[Source material Boundary: Start]
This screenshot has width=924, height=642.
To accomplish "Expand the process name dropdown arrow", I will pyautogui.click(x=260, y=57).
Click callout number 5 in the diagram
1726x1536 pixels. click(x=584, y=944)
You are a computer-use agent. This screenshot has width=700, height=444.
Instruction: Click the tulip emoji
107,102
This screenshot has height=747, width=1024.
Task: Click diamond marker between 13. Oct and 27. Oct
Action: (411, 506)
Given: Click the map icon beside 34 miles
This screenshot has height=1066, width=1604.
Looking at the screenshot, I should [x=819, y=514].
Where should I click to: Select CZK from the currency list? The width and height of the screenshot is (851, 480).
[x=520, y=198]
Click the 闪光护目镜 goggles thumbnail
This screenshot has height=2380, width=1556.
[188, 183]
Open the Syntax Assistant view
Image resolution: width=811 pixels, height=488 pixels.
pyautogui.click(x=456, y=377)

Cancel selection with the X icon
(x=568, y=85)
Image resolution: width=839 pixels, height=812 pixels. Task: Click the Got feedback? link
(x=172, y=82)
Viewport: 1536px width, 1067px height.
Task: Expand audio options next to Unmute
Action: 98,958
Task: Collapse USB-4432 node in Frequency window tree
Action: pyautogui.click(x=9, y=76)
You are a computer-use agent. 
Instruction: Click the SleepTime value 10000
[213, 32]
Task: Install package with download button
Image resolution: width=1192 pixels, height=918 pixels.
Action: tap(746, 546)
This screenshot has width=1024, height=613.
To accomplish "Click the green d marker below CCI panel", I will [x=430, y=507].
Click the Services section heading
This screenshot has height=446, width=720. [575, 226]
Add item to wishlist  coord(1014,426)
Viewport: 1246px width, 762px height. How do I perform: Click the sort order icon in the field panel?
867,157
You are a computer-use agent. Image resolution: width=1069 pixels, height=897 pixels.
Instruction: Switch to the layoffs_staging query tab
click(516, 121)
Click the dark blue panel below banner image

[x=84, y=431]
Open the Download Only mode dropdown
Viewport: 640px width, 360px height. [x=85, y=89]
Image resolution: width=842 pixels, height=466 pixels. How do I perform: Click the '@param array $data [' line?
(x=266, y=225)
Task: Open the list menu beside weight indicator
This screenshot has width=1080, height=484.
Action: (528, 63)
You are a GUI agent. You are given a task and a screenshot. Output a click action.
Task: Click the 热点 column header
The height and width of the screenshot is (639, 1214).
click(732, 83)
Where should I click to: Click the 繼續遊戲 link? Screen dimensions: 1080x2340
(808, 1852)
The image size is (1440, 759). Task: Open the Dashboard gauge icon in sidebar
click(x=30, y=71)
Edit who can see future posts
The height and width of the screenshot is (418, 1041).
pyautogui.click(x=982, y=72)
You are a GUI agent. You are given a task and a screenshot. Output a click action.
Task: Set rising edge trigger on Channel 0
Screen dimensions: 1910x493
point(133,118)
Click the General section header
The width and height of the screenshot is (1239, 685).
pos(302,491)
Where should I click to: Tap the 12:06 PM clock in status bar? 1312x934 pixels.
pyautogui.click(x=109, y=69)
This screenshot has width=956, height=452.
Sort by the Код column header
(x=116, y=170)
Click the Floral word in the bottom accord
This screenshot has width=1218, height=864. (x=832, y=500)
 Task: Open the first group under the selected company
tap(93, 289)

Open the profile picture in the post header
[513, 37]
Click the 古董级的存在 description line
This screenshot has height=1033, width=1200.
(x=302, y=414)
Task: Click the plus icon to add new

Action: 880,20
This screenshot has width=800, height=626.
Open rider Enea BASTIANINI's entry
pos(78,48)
[Source material Boundary: End]
**Task details**
Print all the records exactly as written.

**Output for this task**
This screenshot has width=924, height=642.
To accomplish "Expand the process name dropdown arrow", I will pyautogui.click(x=260, y=57).
Click callout number 5 in the diagram
1726x1536 pixels. click(x=584, y=944)
You are a computer-use agent. This screenshot has width=700, height=444.
Instruction: Click the tulip emoji
107,102
This screenshot has height=747, width=1024.
Task: Click diamond marker between 13. Oct and 27. Oct
Action: (411, 506)
Given: Click the map icon beside 34 miles
This screenshot has height=1066, width=1604.
Looking at the screenshot, I should [x=819, y=514].
Where should I click to: Select CZK from the currency list? The width and height of the screenshot is (851, 480).
[x=520, y=198]
Click the 闪光护目镜 goggles thumbnail
This screenshot has height=2380, width=1556.
[188, 183]
Open the Syntax Assistant view
Image resolution: width=811 pixels, height=488 pixels.
pyautogui.click(x=456, y=377)

Cancel selection with the X icon
(x=568, y=85)
Image resolution: width=839 pixels, height=812 pixels. Task: Click the Got feedback? link
(x=172, y=82)
Viewport: 1536px width, 1067px height.
Task: Expand audio options next to Unmute
Action: 98,958
Task: Collapse USB-4432 node in Frequency window tree
Action: pyautogui.click(x=9, y=76)
You are a computer-use agent. 
Instruction: Click the SleepTime value 10000
[213, 32]
Task: Install package with download button
Image resolution: width=1192 pixels, height=918 pixels.
Action: tap(746, 546)
This screenshot has width=1024, height=613.
To accomplish "Click the green d marker below CCI panel", I will [x=430, y=507].
Click the Services section heading
This screenshot has height=446, width=720. [575, 226]
Add item to wishlist  coord(1014,426)
Viewport: 1246px width, 762px height. How do I perform: Click the sort order icon in the field panel?
867,157
You are a computer-use agent. Image resolution: width=1069 pixels, height=897 pixels.
Instruction: Switch to the layoffs_staging query tab
click(516, 121)
Click the dark blue panel below banner image

[x=84, y=431]
Open the Download Only mode dropdown
Viewport: 640px width, 360px height. [x=85, y=89]
Image resolution: width=842 pixels, height=466 pixels. How do I perform: Click the '@param array $data [' line?
(x=266, y=225)
Task: Open the list menu beside weight indicator
This screenshot has width=1080, height=484.
Action: (528, 63)
You are a GUI agent. You are given a task and a screenshot. Output a click action.
Task: Click the 热点 column header
The height and width of the screenshot is (639, 1214).
click(732, 83)
Where should I click to: Click the 繼續遊戲 link? Screen dimensions: 1080x2340
(808, 1852)
The image size is (1440, 759). Task: Open the Dashboard gauge icon in sidebar
click(x=30, y=71)
Edit who can see future posts
The height and width of the screenshot is (418, 1041).
pyautogui.click(x=982, y=72)
You are a GUI agent. You are given a task and a screenshot. Output a click action.
Task: Set rising edge trigger on Channel 0
Screen dimensions: 1910x493
point(133,118)
Click the General section header
The width and height of the screenshot is (1239, 685).
pos(302,491)
Where should I click to: Tap the 12:06 PM clock in status bar? 1312x934 pixels.
pyautogui.click(x=109, y=69)
This screenshot has width=956, height=452.
Sort by the Код column header
(x=116, y=170)
Click the Floral word in the bottom accord
This screenshot has width=1218, height=864. (x=832, y=500)
 Task: Open the first group under the selected company
tap(93, 289)

Open the profile picture in the post header
[513, 37]
Click the 古董级的存在 description line
This screenshot has height=1033, width=1200.
(x=302, y=414)
Task: Click the plus icon to add new

Action: 880,20
This screenshot has width=800, height=626.
Open rider Enea BASTIANINI's entry
pos(78,48)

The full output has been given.